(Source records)
↓↓↓
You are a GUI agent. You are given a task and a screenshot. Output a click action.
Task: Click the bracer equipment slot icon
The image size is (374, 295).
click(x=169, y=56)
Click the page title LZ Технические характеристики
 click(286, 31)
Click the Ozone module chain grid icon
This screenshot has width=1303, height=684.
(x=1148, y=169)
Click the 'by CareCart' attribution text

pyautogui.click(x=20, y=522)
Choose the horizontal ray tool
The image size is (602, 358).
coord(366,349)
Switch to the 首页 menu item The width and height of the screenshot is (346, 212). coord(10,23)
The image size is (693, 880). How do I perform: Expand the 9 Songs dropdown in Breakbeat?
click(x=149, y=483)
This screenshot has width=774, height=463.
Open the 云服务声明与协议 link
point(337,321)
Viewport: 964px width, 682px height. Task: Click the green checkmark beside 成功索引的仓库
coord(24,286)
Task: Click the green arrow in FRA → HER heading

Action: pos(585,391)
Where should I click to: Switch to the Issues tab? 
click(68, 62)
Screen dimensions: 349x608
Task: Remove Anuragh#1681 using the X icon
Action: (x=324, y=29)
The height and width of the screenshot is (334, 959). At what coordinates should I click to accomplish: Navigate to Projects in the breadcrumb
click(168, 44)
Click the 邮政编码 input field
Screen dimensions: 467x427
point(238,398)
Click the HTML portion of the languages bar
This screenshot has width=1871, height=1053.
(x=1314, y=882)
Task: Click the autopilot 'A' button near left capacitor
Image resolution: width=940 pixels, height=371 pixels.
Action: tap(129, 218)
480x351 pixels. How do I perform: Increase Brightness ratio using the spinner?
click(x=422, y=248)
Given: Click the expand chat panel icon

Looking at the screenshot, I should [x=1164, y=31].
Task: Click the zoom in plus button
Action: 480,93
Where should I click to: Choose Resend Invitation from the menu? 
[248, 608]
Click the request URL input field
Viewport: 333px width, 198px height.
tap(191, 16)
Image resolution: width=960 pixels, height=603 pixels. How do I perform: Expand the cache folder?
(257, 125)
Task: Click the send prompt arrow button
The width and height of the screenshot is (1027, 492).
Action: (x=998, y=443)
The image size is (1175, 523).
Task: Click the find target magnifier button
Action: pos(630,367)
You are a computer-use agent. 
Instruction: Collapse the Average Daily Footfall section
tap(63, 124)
↑↑↑
### Short exercise
Copy out every line of the listing above without any changes.

### Output of the exercise
You are a GUI agent. You are given a task and a screenshot. Output a click action.
Task: Click the bracer equipment slot icon
The image size is (374, 295).
click(x=169, y=56)
Click the page title LZ Технические характеристики
 click(286, 31)
Click the Ozone module chain grid icon
This screenshot has width=1303, height=684.
(x=1148, y=169)
Click the 'by CareCart' attribution text

pyautogui.click(x=20, y=522)
Choose the horizontal ray tool
The image size is (602, 358).
coord(366,349)
Switch to the 首页 menu item The width and height of the screenshot is (346, 212). coord(10,23)
The image size is (693, 880). How do I perform: Expand the 9 Songs dropdown in Breakbeat?
click(x=149, y=483)
This screenshot has width=774, height=463.
Open the 云服务声明与协议 link
point(337,321)
Viewport: 964px width, 682px height. Task: Click the green checkmark beside 成功索引的仓库
coord(24,286)
Task: Click the green arrow in FRA → HER heading

Action: pos(585,391)
Where should I click to: Switch to the Issues tab? 
click(68, 62)
Screen dimensions: 349x608
Task: Remove Anuragh#1681 using the X icon
Action: (x=324, y=29)
The height and width of the screenshot is (334, 959). At what coordinates should I click to accomplish: Navigate to Projects in the breadcrumb
click(168, 44)
Click the 邮政编码 input field
Screen dimensions: 467x427
point(238,398)
Click the HTML portion of the languages bar
This screenshot has width=1871, height=1053.
(x=1314, y=882)
Task: Click the autopilot 'A' button near left capacitor
Image resolution: width=940 pixels, height=371 pixels.
Action: tap(129, 218)
480x351 pixels. How do I perform: Increase Brightness ratio using the spinner?
click(x=422, y=248)
Given: Click the expand chat panel icon

Looking at the screenshot, I should [x=1164, y=31].
Task: Click the zoom in plus button
Action: 480,93
Where should I click to: Choose Resend Invitation from the menu? 
[248, 608]
Click the request URL input field
Viewport: 333px width, 198px height.
tap(191, 16)
Image resolution: width=960 pixels, height=603 pixels. How do I perform: Expand the cache folder?
(257, 125)
Task: Click the send prompt arrow button
The width and height of the screenshot is (1027, 492).
Action: (x=998, y=443)
The image size is (1175, 523).
Task: Click the find target magnifier button
Action: pos(630,367)
You are a computer-use agent. 
Instruction: Collapse the Average Daily Footfall section
tap(63, 124)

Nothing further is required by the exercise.